What is your exhibition about?
The work draws on research into the first atomic detonation in Alamogordo, New Mexico and the dangers of its radioactive fallout. I approached the subject matter from different frameworks and considered several facets of the history of the atomic bomb: the geologic conditions preceding the establishment of the White Sands Missile Range, the implications of class and race for the Tularosa Basin communities where the detonation occurred, and the intertwined colonial narratives which bring uranium mined in the Belgian Congo to Apache Mescalero land in southern New Mexico.
Who is in the video?
Henry Herrera witnessed the blast as a young child. In the video he recalls the morning of July 16, 1945. He describes the roiling cloud and the volatilized silica that covered clean laundry hanging on the line. He plays a song he has performed at many of the funerals of the Tularosa Basin Downwinders. Henry’s testimony refutes the official story, which claims the fallout blew away from the local populations.

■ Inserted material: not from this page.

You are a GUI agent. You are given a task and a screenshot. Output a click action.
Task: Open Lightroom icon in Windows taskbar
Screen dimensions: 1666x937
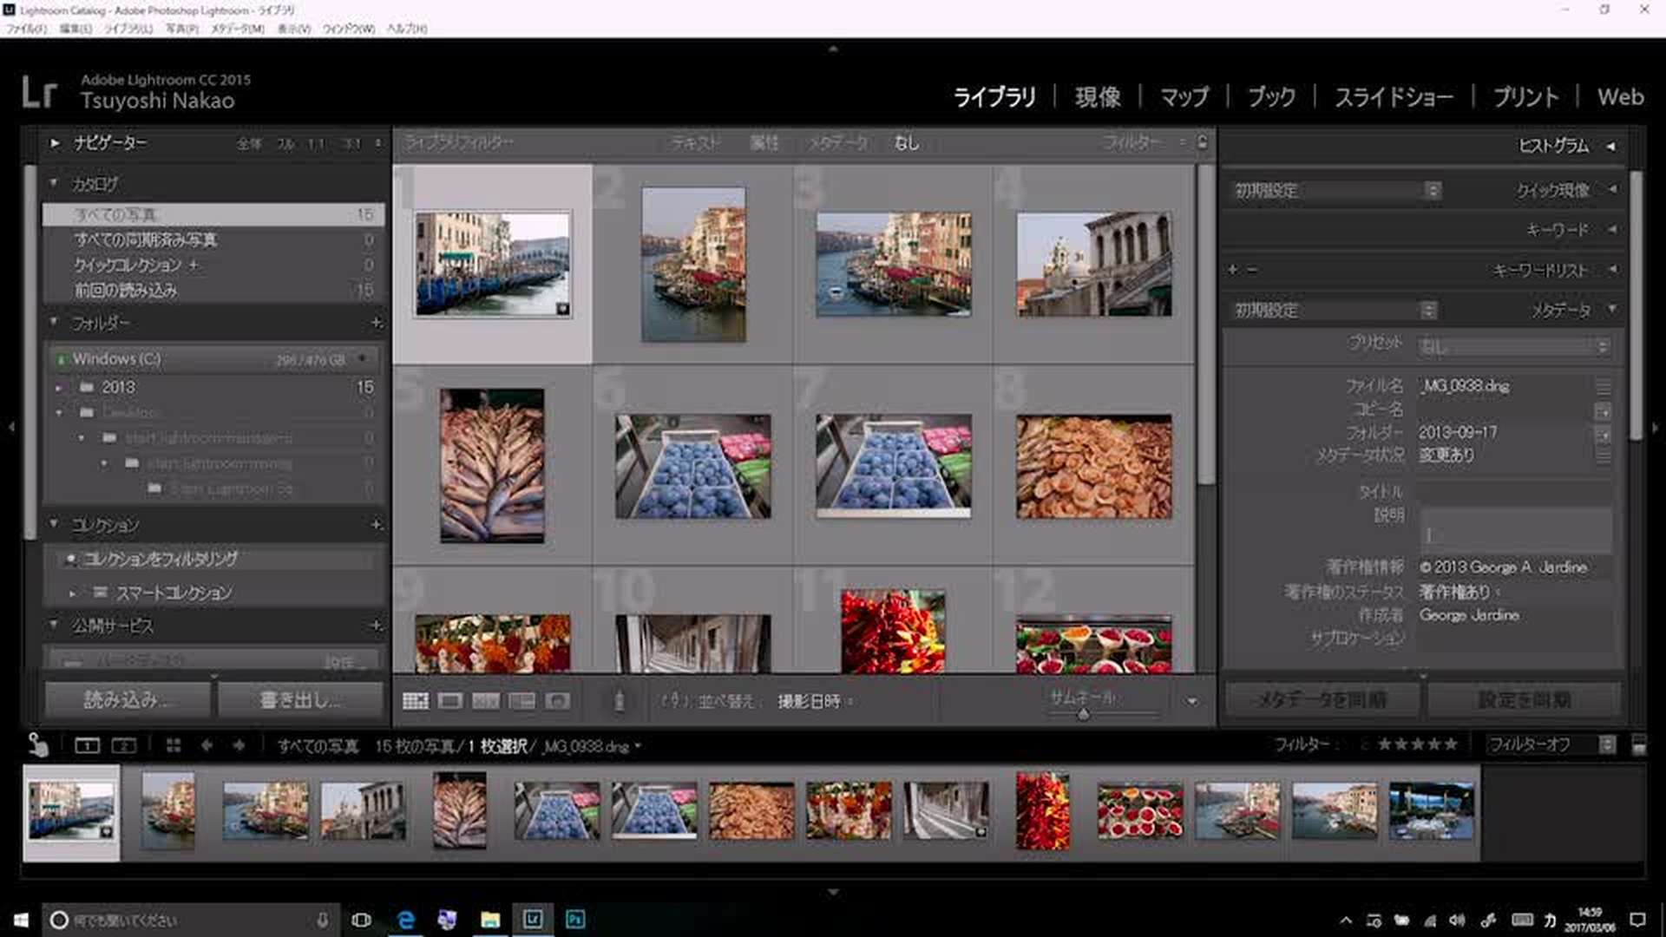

Who are the Tularosa Basin Downwinders?
They are members of the communities adjacent to Trinity Site, the code name for the first nuclear detonation site in New Mexico. The people were exposed to radiation following the above ground atmospheric nuclear test. The Tularosa Basin Downwinders Consortium is a group that is fighting for acknowledgment from the U.S. government; they are struggling for social justice and seeking the same recognition and status as other downwinders from Nevada, Utah, Idaho, and Colorado.
What are the images of?
When the bomb exploded it fused gypsum silica into a glass called trinitite. My grandmother collected a jar of it after the area was opened to the public in the late 1960s. To create the images, I used pieces of trinitite to expose x-ray film. I was thinking of an incident I learned of in my research in which several batches of x-rays had been mysteriously compromised. Eastman Kodak later discovered the paper mill in Ohio that produced their cardboard dividers contained bits of pulp contaminated by fallout from the blast. The sensitivity of the x-ray film provided an unintentional record of the range of the fallout.